The Automobile Association (AA) has said that traffic law departments which do not make every effort to mitigate the impact of rolling blackouts on traffic congestion are failing motorists in the towns and cities they serve.
It added that excuses by traffic departments based on a lack of resources cannot be accepted any longer.
“The rolling blackouts by the power utility Eskom are a major blow to South Africa’s already embattled economy,” the AA said.
“An earlier attempt to exclude peak certain times for the blackouts has been another colossal failure and is having an enormous negative effect on traffic. It’s time traffic law enforcers step up, do their jobs, and provide services to the motoring public to ease this pressure.”
In these instances, motorists drive and block emergency lanes to skip queues of vehicles with no repercussions.
Roadblocks and traffic crisis
“We have consistently reminded motorists to remain calm in the traffic, to obey the rules of the road at all times, and to adjust their attitudes to accommodate for unforeseen scenarios.
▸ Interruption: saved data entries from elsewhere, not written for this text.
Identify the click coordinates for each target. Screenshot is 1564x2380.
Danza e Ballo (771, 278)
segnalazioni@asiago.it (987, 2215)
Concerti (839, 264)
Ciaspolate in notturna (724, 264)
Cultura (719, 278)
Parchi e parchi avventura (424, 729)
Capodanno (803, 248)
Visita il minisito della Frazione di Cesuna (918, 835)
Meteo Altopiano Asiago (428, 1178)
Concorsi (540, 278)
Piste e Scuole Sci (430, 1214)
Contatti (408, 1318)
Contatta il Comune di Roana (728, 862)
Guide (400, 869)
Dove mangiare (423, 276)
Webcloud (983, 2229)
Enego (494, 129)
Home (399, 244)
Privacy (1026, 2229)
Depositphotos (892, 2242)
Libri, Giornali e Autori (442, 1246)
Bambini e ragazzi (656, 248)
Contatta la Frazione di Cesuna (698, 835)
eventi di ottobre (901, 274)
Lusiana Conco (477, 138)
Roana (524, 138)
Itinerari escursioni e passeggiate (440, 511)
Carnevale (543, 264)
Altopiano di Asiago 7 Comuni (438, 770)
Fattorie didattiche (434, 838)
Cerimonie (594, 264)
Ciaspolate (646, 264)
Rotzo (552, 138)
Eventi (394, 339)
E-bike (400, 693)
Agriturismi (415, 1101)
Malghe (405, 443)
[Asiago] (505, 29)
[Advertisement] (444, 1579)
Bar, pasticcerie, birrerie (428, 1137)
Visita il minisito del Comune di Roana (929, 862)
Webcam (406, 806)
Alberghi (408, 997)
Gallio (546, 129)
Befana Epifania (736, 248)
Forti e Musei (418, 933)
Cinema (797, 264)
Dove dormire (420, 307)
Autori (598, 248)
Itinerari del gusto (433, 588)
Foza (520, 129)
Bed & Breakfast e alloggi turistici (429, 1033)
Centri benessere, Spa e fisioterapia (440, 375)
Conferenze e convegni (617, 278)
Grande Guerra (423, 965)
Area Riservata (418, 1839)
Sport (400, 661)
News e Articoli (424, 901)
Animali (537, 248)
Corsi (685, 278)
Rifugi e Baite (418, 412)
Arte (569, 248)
But traffic law enforcers seem to believe it is business as usual for them when it is anything but,” the AA said.
The AA listed a number of measure for traffic law enforcement to implement that would improve the situation:
- Immediately suspending roadblocks and traffic stops targeted at revenue collection which do not aid in the free-flow of traffic. Obviously roadblocks targeted at dealing with criminal activities must continue; these should not be confused with those seeking only to check for expired licence discs.
- Redeploying all available traffic officials to major intersections and routes where congestion is known to be severe as a result of the rolling blackouts – especially at peak times in the mornings and afternoons.
- Increasing the working hours of traffic law enforcement officials to ensure more people are available when needed.
“It’s been reported that the rolling blackouts could last for up to 18 months,” the AA said. “If urgent measures are not put in place as a priority, the country’s fragile economy will be further battered by the current situation.”
“There appears to be a general acceptance that the current road traffic chaos is nothing new, or that it is not worthy of receiving priority attention.”
“We remind government that our country is a vehicle reliant society and any threat to the free flow of traffic will result in major negative consequences for the economy,” the AA said.